Dengue neurológica rara deixa jovem tetraplégica e em coma por 7 meses
Em tempos de epidemia de dengue, um dos quadros mais temidos é a versão hemorrágica da condição. Porém, em casos raros, a doença pode causar problemas neurológicos graves.
“Quando vejo como ela era e como ficou, me dou conta de que a vida é frágil”, conta a enfermeira Elizângela Matias. Sua filha, Polyana Matias, teve dengue aos 15 anos — porém, o quadro se agravou e ela ficou sete meses em coma. Hoje, aos 19, a jovem é tetraplégica e não enxerga por conta da doença.
Em 2019, a mineira de Divinópolis morava em Belo Horizonte quando começou a sentir os primeiros sintomas da dengue: febre, dor de cabeça e no corpo. Uma semana depois, porém, Poly piorou e teve crises convulsivas e vômitos que a obrigaram a ser internada com urgência.
Inicialmente, os médicos acharam que os sintomas eram causados por dois quadros em separado. Para evitar as convulsões, ela foi colocada em coma induzido — porém, uma biópsia de líquido espinhal revelou que a encefalite grave era de fato uma consequência da dengue.
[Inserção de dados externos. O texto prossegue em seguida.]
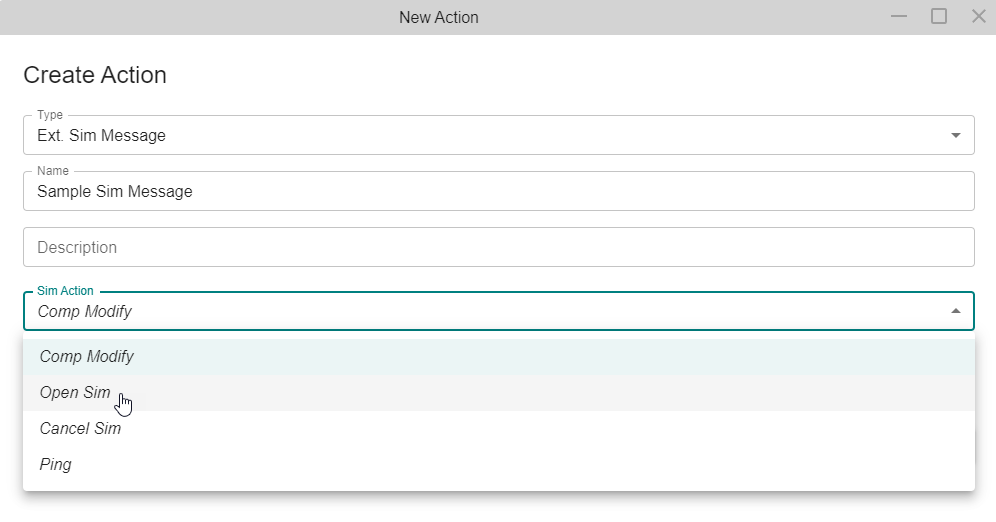The width and height of the screenshot is (996, 522).
Task: Click the Type dropdown arrow
Action: point(955,135)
Poly teve a chamada dengue neurológica, uma forma rara da doença em que o vírus invade o sistema nervoso, causando inflamações cerebrais.
“Os médicos falaram várias vezes que minha filha não voltaria, que seria melhor desligar os aparelhos, já que as lesões cerebrais por conta do vírus eram incompatíveis com a vida”, lembra Elizangela.